Net cash used in investing activities during the nine months ended September 30, 2012, was $24,000. Net cash used in investing activities during the nine months ended September 30, 2011, was $56,000 and consisted of hardware and software upgrades.

Net cash used in financing activities for the nine months ended September 30, 2012 was $0, compared to $753,000 for the nine months ended September 30, 2011, which was comprised of $19,000 in proceeds from the issuance of common stock related to the exercise of Senior Note warrants, payments of debt to related parties of $396,000 and payments of debt of $376,000.

The Company has not been adversely affected by inflation. Revenues from foreign customers were $1,839,000 during the nine months ended September 30, 2012, representing 43% of the Company's total revenues, compared to $2,667,000 or 44%, of total revenues during the same period in 2011. Most of Cimetrix's PV and HB-LED sales came from customers outside the United States and the decrease in foreign customer sales year over year is mainly attributable to the significant downturn in the PV and HB-LED markets as described in the Operations Review section above. There are potential economic risks inherent in foreign trade. To minimize the risk from changes in foreign currency exchange rates, the Company's export sales are primarily transacted in United States dollars.

Factors Affecting Future Results Total revenues for the first nine months of 2012 decreased 29% compared to the first nine months of 2011, reflecting the significant decline in the semiconductor, PV and HB-LED capital equipment markets beginning in the second half of 2011. Revenues from software license updates and product support increased on a quarterly and annual basis over 2011 as Cimetrix continues to expand its customer base. Sales of software development kits are difficult for the Company to forecast, as the Company is highly dependent on the timing of the equipment suppliers' decision to initiate a new machine development program and utilize the Company's products.

The Company continues to focus on incrementally expanding its customer base and product line in order to increase revenues. In 2008, the Company introduced its CIMControlFramework product for equipment control, which enables the Company to provide equipment makers with a complete software solution that reduces their time-to-market for new equipment developments.

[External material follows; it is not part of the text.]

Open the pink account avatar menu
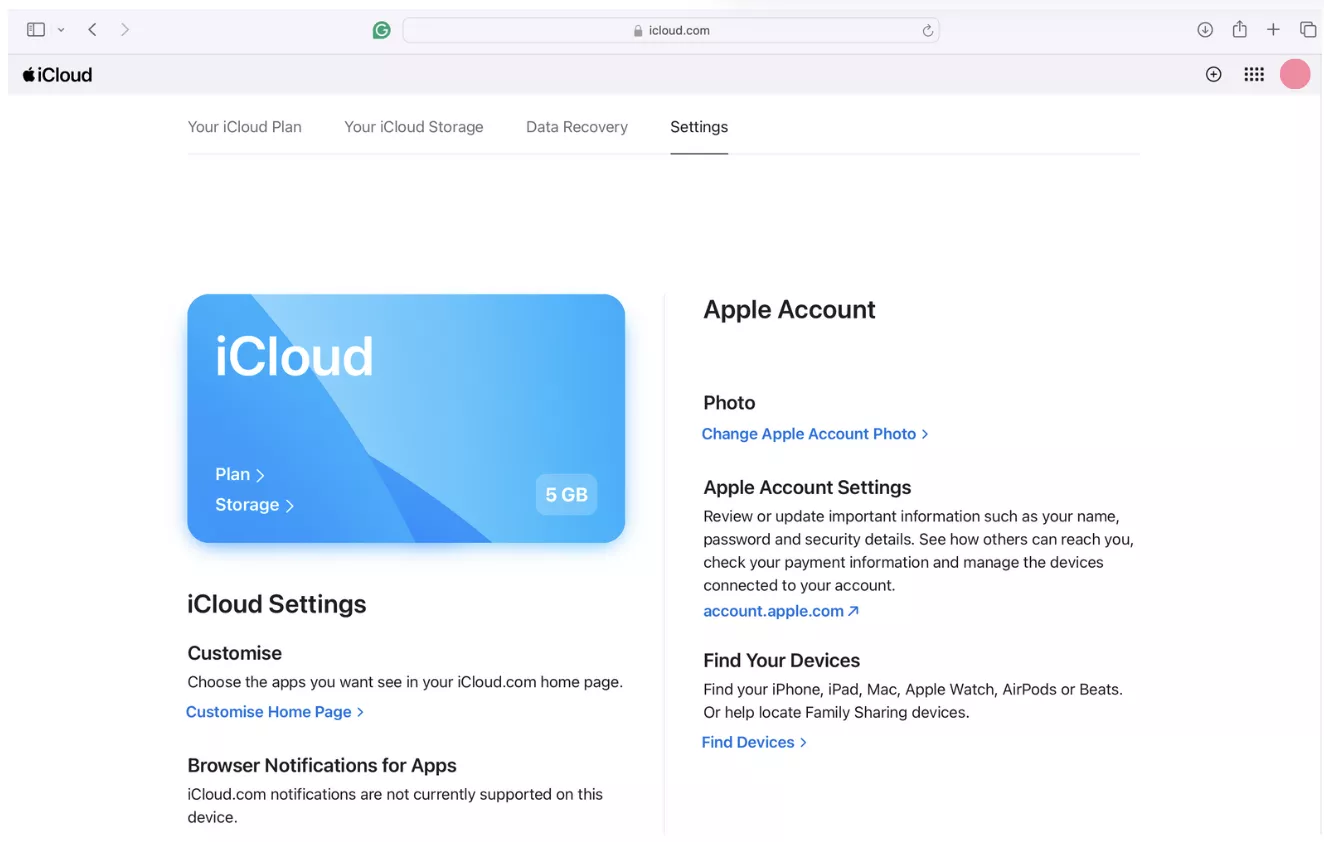The image size is (1324, 842). pos(1295,74)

As equipment makers reduce costs and internal resources, Cimetrix believes the market for CIMControlFramework will continue to grow as equipment makers invest in new machine development programs.

14 -------------------------------------------------------------------------------- Table of Contents Ultimately, the Company's business is driven by the global demand for electronic devices by consumers and businesses. Any changes in the global economic conditions could adversely affect Cimetrix's business and results of operations.

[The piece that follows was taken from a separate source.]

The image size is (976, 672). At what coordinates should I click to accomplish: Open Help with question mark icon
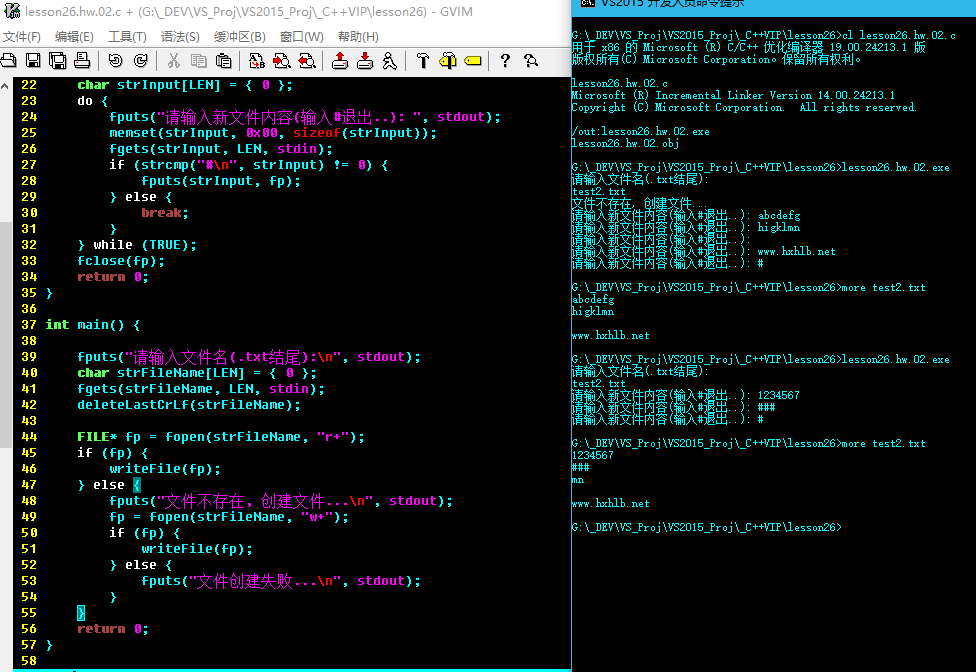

The Company continues to pursue customers through its professional services group, which is available to assist customers by providing professional services and complete turnkey solutions. The ability of the Company to provide both products and services to its customer base is becoming a more important factor as customers seek to limit the number of suppliers, reduce their internal staff, and prefer single source responsibility. The experience gained delivering professional services also provides valuable inputs to new product development roadmaps.

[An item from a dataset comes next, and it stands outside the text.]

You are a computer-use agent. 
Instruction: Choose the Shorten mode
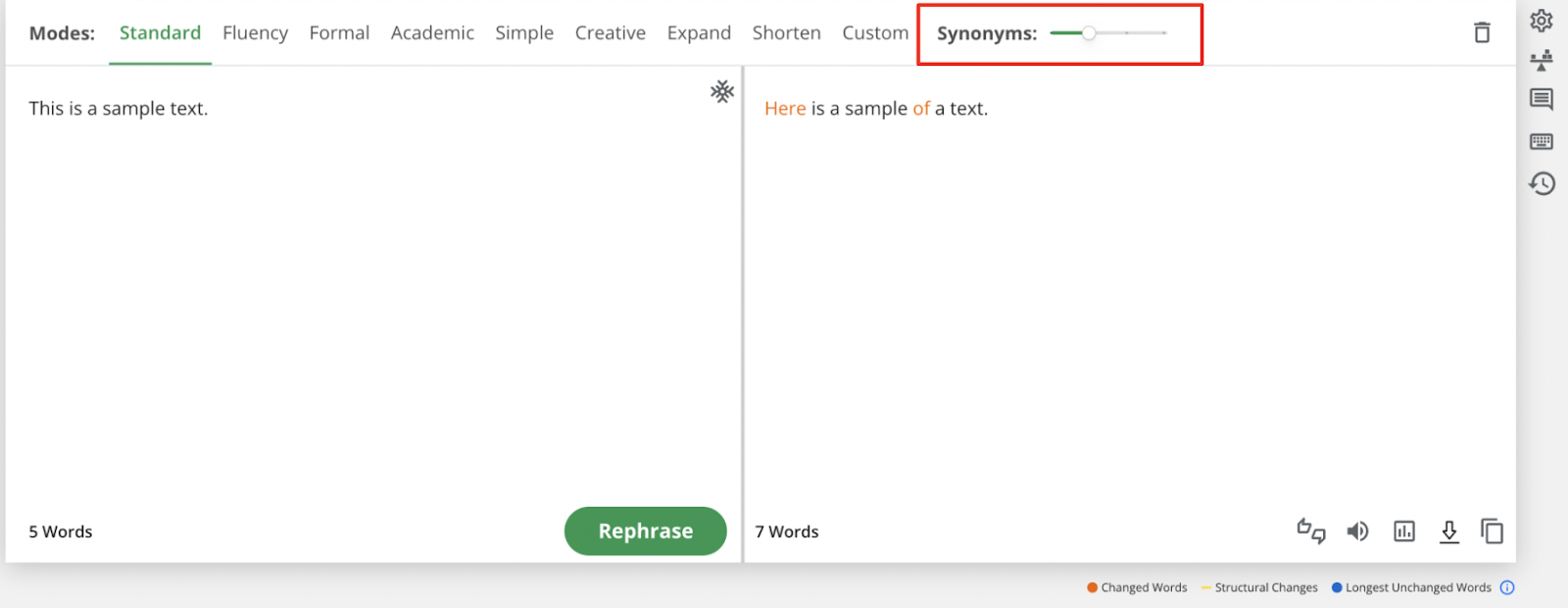point(786,33)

The Company's future operating results and financial condition are difficult to predict and will be affected by a number of factors. The markets for the Company's products are evolving and specialized. There can be no assurance that the markets for industrial motion control, factory connectivity, and equipment control that are served by the Company will continue to grow, or that the Company's existing and new products will satisfy the requirements of those markets and achieve a successful level of customer acceptance.

Because of these and other factors, past financial performance is not necessarily indicative of future performance, and historical trends should not be used to anticipate future operating results.